(Instructions for the task): Output the lines of the records from the line with "Viewport: 993px width, 750px height." to the line with "Action: 62,481", both included, as a Markdown table with columns Row and Text, numbering each line and leaving out blank lines.

┄┄┄┄┄┄┄┄┄┄

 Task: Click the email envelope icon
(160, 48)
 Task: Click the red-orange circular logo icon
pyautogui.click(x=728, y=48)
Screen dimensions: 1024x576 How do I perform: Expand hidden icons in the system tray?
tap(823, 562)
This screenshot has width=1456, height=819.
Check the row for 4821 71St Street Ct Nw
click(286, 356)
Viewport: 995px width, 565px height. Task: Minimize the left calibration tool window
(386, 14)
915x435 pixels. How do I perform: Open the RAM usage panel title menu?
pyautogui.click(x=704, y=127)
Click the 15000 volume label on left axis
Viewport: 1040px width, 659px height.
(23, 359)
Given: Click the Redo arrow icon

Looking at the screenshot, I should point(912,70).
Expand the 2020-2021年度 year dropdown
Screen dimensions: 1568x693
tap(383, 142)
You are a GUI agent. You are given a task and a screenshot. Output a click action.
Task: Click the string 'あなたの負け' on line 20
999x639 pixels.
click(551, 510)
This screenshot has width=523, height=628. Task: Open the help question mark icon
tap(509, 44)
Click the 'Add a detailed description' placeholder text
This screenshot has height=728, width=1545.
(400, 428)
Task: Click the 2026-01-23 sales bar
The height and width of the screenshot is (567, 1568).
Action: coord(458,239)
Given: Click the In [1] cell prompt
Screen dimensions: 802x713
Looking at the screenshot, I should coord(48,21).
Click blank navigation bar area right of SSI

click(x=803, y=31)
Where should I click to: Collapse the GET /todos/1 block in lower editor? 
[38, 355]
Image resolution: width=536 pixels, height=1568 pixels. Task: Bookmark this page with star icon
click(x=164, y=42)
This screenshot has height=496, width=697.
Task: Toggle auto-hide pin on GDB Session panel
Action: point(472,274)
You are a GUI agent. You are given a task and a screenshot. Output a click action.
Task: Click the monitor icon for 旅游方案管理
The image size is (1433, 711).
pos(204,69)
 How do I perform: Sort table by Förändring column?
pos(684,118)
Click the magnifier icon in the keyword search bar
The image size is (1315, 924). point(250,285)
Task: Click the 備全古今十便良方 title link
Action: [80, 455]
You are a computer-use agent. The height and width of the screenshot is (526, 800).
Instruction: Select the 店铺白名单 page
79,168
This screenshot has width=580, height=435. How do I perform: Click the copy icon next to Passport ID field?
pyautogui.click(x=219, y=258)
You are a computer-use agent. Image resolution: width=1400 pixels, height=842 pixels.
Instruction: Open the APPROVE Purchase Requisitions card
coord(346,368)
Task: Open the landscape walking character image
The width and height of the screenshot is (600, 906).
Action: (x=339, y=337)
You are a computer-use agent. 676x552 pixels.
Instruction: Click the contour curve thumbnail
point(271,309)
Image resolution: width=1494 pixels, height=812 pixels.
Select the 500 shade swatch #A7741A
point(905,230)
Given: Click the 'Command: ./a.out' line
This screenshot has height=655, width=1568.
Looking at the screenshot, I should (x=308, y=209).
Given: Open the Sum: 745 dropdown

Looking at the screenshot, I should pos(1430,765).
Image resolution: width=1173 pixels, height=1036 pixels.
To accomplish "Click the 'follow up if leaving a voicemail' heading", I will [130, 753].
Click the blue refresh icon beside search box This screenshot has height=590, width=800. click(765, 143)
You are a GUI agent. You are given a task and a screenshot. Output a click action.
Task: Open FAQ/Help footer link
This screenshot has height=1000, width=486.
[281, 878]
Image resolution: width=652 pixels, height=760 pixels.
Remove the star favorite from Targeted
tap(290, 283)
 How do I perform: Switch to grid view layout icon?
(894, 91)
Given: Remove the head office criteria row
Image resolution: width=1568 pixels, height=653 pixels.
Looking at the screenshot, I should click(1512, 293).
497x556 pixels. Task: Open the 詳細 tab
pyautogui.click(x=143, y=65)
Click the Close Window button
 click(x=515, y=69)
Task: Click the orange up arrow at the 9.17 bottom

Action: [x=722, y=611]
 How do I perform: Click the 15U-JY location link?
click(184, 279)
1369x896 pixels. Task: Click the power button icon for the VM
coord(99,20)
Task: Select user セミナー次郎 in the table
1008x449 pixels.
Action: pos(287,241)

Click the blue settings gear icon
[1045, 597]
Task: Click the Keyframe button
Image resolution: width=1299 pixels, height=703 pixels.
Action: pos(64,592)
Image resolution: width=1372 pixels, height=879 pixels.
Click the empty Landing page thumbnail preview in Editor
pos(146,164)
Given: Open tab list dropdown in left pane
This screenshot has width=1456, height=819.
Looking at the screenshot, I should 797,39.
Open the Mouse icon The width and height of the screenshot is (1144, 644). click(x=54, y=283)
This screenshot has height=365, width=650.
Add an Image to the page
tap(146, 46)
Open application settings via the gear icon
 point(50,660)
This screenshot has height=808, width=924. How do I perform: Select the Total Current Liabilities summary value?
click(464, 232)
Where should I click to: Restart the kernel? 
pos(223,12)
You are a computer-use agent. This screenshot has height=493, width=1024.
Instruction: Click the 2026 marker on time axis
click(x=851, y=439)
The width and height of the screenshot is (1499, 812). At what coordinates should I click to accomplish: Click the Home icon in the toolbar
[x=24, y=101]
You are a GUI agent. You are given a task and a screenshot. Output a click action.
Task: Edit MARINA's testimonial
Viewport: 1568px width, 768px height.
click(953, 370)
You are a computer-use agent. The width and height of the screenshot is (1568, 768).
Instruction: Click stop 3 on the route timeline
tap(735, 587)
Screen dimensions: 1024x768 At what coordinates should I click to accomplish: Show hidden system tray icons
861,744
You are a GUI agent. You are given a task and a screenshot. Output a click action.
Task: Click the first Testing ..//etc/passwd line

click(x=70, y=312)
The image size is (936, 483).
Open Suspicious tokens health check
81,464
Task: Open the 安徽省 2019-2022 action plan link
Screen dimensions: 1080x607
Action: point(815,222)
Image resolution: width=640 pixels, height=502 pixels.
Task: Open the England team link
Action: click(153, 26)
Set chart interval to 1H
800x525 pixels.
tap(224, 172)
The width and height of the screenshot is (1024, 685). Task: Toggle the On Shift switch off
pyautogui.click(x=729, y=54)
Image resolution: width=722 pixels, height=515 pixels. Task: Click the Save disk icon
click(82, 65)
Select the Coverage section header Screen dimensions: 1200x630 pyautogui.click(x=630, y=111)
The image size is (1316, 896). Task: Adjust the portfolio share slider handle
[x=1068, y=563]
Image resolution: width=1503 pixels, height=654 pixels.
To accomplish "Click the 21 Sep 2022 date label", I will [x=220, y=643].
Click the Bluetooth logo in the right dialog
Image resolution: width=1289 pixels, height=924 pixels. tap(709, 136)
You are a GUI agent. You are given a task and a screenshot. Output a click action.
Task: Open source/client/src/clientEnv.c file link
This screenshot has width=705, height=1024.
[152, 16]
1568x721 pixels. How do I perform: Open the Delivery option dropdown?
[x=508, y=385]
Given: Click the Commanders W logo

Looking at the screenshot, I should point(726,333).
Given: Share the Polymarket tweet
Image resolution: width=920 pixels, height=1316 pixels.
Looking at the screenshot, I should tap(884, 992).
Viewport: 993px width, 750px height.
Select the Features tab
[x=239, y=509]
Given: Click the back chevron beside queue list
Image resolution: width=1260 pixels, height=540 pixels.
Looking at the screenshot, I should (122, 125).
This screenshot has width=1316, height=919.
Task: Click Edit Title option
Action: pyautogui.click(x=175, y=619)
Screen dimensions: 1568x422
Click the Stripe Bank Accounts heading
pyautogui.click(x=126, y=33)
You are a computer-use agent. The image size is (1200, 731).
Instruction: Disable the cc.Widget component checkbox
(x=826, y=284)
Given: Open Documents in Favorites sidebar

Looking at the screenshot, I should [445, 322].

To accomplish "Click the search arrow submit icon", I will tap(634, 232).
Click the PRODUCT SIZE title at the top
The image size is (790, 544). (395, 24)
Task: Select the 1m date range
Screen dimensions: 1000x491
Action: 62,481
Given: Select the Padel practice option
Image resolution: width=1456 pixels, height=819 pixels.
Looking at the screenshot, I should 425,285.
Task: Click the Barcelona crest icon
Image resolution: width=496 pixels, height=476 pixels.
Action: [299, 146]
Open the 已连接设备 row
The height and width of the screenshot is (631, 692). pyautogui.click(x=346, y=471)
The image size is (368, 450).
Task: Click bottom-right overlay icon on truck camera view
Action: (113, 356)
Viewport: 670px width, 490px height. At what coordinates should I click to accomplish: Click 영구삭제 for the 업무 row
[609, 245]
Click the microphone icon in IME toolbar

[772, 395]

┄┄┄┄┄┄┄┄┄┄

(Expected output):
| Row | Text |
|---|---|
| 1 | Viewport: 993px width, 750px height. |
| 2 | Select the Features tab |
| 3 | [x=239, y=509] |
| 4 | Given: Click the back chevron beside queue list |
| 5 | Image resolution: width=1260 pixels, height=540 pixels. |
| 6 | Looking at the screenshot, I should (122, 125). |
| 7 | This screenshot has width=1316, height=919. |
| 8 | Task: Click Edit Title option |
| 9 | Action: pyautogui.click(x=175, y=619) |
| 10 | Screen dimensions: 1568x422 |
| 11 | Click the Stripe Bank Accounts heading |
| 12 | pyautogui.click(x=126, y=33) |
| 13 | You are a computer-use agent. The image size is (1200, 731). |
| 14 | Instruction: Disable the cc.Widget component checkbox |
| 15 | (x=826, y=284) |
| 16 | Given: Open Documents in Favorites sidebar |
| 17 | Looking at the screenshot, I should [445, 322]. |
| 18 | To accomplish "Click the search arrow submit icon", I will tap(634, 232). |
| 19 | Click the PRODUCT SIZE title at the top |
| 20 | The image size is (790, 544). (395, 24) |
| 21 | Task: Select the 1m date range |
| 22 | Screen dimensions: 1000x491 |
| 23 | Action: 62,481 |